How Auditors Assess Cyber Risks

KPM A&A Update link to blog.

19 Mar How Auditors Assess Cyber Risks

Data security is a critical part of the audit risk assessment. If your financial statements are audited, your audit team will tailor their procedures to answer critical questions about cyber risks and the effectiveness of your internal controls. While conducting fieldwork, they will assess how your practices measure up and whether your company has weaknesses that may require additional inquiry, testing, and disclosure.

Is cybersecurity a priority?
Most companies today view cybersecurity as a business problem, not just as an information technology (IT) issue. During the audit process, it is important to identify the ‘crown jewels’ of your company’s data assets, and then consider how your management team evaluates, manages, and responds to cyber risks and cybersecurity incidents.

People are often the weakest link in cybersecurity. So, auditors will evaluate your company’s training, awareness, and accountability policies to ensure that sensitive data is kept safe. Those policies may need to be regularly updated as 1) hackers get more sophisticated and find new ways of breaking into systems and 2) your business environment changes.

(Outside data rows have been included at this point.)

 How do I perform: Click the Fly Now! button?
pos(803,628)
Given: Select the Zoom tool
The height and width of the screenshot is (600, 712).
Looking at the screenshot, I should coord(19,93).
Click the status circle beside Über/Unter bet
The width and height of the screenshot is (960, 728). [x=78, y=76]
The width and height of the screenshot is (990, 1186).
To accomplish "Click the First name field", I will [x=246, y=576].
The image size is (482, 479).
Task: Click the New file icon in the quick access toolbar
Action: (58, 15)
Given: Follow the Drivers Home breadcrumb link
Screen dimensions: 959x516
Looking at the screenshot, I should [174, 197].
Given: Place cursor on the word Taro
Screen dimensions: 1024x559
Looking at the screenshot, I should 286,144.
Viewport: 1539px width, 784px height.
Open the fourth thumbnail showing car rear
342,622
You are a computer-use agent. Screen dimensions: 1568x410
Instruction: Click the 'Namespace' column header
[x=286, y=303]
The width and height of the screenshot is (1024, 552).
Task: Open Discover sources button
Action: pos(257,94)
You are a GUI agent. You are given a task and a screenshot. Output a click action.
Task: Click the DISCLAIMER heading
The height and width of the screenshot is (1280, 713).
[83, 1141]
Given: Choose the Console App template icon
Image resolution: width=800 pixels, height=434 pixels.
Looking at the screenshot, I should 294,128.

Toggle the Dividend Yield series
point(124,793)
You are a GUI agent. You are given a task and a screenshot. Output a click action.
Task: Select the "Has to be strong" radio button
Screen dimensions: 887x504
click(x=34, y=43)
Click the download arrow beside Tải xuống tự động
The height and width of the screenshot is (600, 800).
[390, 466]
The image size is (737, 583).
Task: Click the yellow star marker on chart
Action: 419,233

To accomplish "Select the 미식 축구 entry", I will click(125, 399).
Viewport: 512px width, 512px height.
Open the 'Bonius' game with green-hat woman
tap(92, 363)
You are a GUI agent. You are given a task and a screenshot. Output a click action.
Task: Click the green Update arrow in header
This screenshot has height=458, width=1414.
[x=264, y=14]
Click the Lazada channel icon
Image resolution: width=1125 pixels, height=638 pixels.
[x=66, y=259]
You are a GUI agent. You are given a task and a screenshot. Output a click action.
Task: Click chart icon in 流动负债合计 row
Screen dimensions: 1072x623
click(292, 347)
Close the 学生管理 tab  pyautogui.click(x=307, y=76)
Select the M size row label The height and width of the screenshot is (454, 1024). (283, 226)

For example, remote working arrangements during the COVID-19 pandemic have resulted in new risks as employees access data from less-secure home networks. So, companies may need to modify their practices to maintain effective data security.

Auditors also consider the tone at the top of your organization. Cybersecurity should be integrated into an organization’s values and goals. Responsibility should not fall solely in the hands of your company’s IT department. After all, if your company cannot keep its intellectual property and customers safe, its ability to operate will ultimately be diminished over the long run.

What is important to investors and lenders?
To date, the Public Company Accounting Oversight Board has not found any material misstatements on a public company’s financial statements as a result of a cybersecurity breach. So, stakeholders generally have confidence in the ability of auditors to evaluate and identify cyber risks.

However, audit committees and other external stakeholders recognize that there is a risk that future cyberattacks may affect financial reporting. They also expect auditors to actively communicate about cybersecurity measures and the costs associated with breaches. The full cost of a data breach — including response and reputational damage — may not always be apparent. Financial statement disclosures should be as accurate, timely, and comprehensive as possible.

An Agile Approach
Many traditional audit risks — such as supply chain and related party risks — tend to be fairly constant and predictable over time. But cyber risks are constantly evolving. We have experience evaluating and disclosing data security practices. Each accounting period, our audit team will take a fresh look your company’s cyber risks in today’s marketplace and modify our audit procedures as necessary. We can also help get your policies and procedures back on track if they have not kept up with the times.